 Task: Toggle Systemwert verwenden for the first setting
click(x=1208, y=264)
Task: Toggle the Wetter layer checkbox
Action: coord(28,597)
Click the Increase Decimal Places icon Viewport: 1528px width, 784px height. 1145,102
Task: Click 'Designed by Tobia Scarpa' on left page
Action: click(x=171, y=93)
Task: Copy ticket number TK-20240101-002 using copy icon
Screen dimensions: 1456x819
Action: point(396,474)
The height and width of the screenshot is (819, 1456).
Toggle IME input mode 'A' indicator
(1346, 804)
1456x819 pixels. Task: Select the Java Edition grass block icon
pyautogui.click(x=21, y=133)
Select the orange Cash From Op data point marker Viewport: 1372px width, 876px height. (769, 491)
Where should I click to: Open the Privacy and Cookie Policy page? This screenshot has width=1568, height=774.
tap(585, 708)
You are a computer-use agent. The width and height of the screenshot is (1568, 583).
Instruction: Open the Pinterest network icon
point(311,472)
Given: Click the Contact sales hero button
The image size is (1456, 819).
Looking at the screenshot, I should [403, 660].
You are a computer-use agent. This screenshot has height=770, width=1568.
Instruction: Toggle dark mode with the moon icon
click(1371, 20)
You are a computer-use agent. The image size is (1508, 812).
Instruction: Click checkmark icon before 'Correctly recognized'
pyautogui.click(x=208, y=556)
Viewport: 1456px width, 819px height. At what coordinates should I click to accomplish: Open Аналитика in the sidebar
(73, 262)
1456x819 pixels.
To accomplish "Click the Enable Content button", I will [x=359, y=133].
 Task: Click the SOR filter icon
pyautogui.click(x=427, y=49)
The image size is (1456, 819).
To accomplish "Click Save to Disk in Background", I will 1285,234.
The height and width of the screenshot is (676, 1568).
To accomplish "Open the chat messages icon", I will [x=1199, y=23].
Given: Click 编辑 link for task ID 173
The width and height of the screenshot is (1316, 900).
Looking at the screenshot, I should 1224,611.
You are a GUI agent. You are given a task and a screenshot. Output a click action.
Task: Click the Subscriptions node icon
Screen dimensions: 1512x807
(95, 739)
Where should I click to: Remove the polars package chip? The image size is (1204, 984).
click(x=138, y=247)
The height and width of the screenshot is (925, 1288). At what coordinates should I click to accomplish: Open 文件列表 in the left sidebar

--------

> [Instructions for the task]
Reproduce the entries above exactly.

> [Result of the task]
 Task: Toggle Systemwert verwenden for the first setting
click(x=1208, y=264)
Task: Toggle the Wetter layer checkbox
Action: coord(28,597)
Click the Increase Decimal Places icon Viewport: 1528px width, 784px height. 1145,102
Task: Click 'Designed by Tobia Scarpa' on left page
Action: click(x=171, y=93)
Task: Copy ticket number TK-20240101-002 using copy icon
Screen dimensions: 1456x819
Action: point(396,474)
The height and width of the screenshot is (819, 1456).
Toggle IME input mode 'A' indicator
(1346, 804)
1456x819 pixels. Task: Select the Java Edition grass block icon
pyautogui.click(x=21, y=133)
Select the orange Cash From Op data point marker Viewport: 1372px width, 876px height. (769, 491)
Where should I click to: Open the Privacy and Cookie Policy page? This screenshot has width=1568, height=774.
tap(585, 708)
You are a computer-use agent. The width and height of the screenshot is (1568, 583).
Instruction: Open the Pinterest network icon
point(311,472)
Given: Click the Contact sales hero button
The image size is (1456, 819).
Looking at the screenshot, I should [403, 660].
You are a computer-use agent. This screenshot has height=770, width=1568.
Instruction: Toggle dark mode with the moon icon
click(1371, 20)
You are a computer-use agent. The image size is (1508, 812).
Instruction: Click checkmark icon before 'Correctly recognized'
pyautogui.click(x=208, y=556)
Viewport: 1456px width, 819px height. At what coordinates should I click to accomplish: Open Аналитика in the sidebar
(73, 262)
1456x819 pixels.
To accomplish "Click the Enable Content button", I will [x=359, y=133].
 Task: Click the SOR filter icon
pyautogui.click(x=427, y=49)
The image size is (1456, 819).
To accomplish "Click Save to Disk in Background", I will 1285,234.
The height and width of the screenshot is (676, 1568).
To accomplish "Open the chat messages icon", I will [x=1199, y=23].
Given: Click 编辑 link for task ID 173
The width and height of the screenshot is (1316, 900).
Looking at the screenshot, I should 1224,611.
You are a GUI agent. You are given a task and a screenshot. Output a click action.
Task: Click the Subscriptions node icon
Screen dimensions: 1512x807
(95, 739)
Where should I click to: Remove the polars package chip? The image size is (1204, 984).
click(x=138, y=247)
The height and width of the screenshot is (925, 1288). At what coordinates should I click to accomplish: Open 文件列表 in the left sidebar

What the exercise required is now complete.